__Do this__: Can you continue the passage below on the crude oil preflash column, picking up right after its final sentence?

-- START OF Text segment --

The crude coming from the crude tanks is desalted, preheated and
partially vaporized before being introduced in the preflash column.
At the top of this column, two light hydrocarbon streams are
produced, the refinery gas that mainly consists of methane and
ethane and the light naphtha stream. The naphtha is sent to the
Solvent Unit where liquefied petroleum gas (LPG) is produced to be
utilized mainly for cooking and several types of solvents such as
rubber solvent are also produced. To comply with the specification
of the solvent to be produced, the distillation ASTM D86 endpoint
of the naphtha must be kept below a maximum value. The flow rate of
the light naphtha stream has to be kept above a minimum constraint
to guarantee that the required amount of solvent will be produced.
Also, to allow a suitable fractionation at the top of the column,
the reflux flow rate should be controlled inside a pre-defined
range and this can be done through the manipulation of the
temperature at the top of the column.
The preflash column has a side draw where an intermediary
naphtha stream (light diesel) can be produced when the refinery
operation objective is to maximize the production of diesel. The
naphtha stream is incorporated into the diesel pool. The role of
this side draw is to alleviate the heat load of the oil furnace and
to allow the increase of the amount of crude that can be
processed.
To prevent the light components to be carried by the reduced
crude, live superheated steam is introduced
in the bottom section of the preflash column. This steam leaves
the preflash column as liquid water in the liquid-liquid separation
system in the overhead drum. The ratio between the flow rates of
steam and reduced crude must be kept inside a suitable range to
guarantee the efficiency of the stripping of the light components.
Also, to produce a control strategy where energy is minimized, the
flow rate of the stripping steam must be manipulated.

-- END OF Text segment --
-- START OF Data excerpt --

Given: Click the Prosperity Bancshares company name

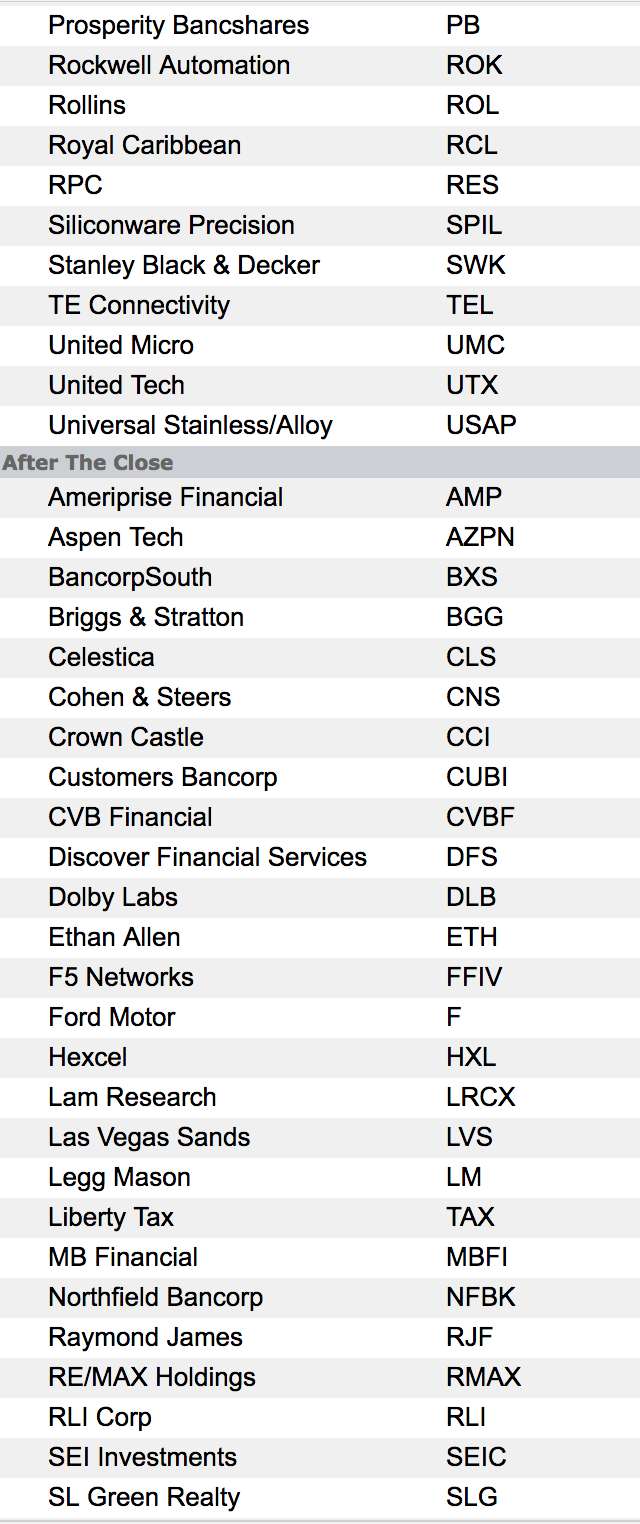Looking at the screenshot, I should point(178,25).
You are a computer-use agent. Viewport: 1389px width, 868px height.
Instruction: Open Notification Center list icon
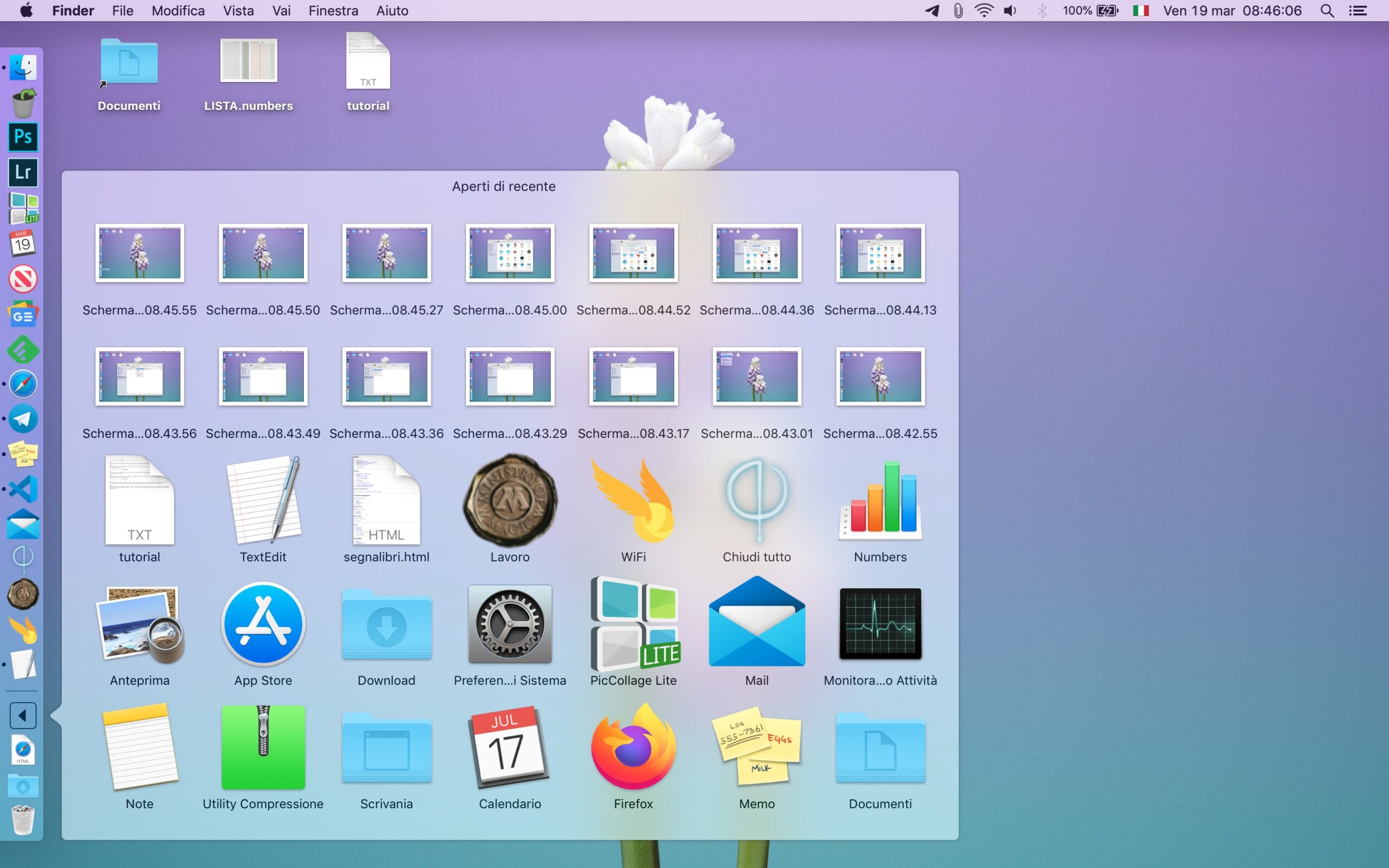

-- END OF Data excerpt --

__Exercise output__:
The reduced crude that leaves the bottom of the preflash column
is directed to the furnace where it is partly vaporized and
injected into the atmospheric column. To protect the furnace
integrity, the heat load must be controlled in a suitable range and
this is basically done through the manipulation of the temperature
of the oil outlet stream.
At the top of the atmospheric distillation column, there is the
production of heavy naphtha that becomes part of the gasoline pool.
To guarantee the fractionation at the top of the atmospheric
column, the top reflux flow is kept inside suitable bounds through
the manipulation of the set point to the temperature controller at
the top of the column. The diesel fraction that is produced in the
atmospheric column is a blend of the two side streams of the
column: the kerosene stream and the heavy diesel stream. The amount
of diesel that is produced is defined through the manipulation of
the fractionator top temperature, furnace outlet temperature and
flow rate of the heavy diesel reflux. The flash point of the diesel
product is controlled through the manipulation of the set point of
the PID controller of the temperature at the top of the atmospheric
column. The ASTM D-86 95% is another important specification of the
diesel product and is mainly controlled through the manipulation of
the heavy diesel reflux and the furnace outlet temperature. There
is a pumparound reflux at the diesel zone of the
Figure 2. Schematic Representation of the Crude Distillation
Unit of the Capuava Refinery.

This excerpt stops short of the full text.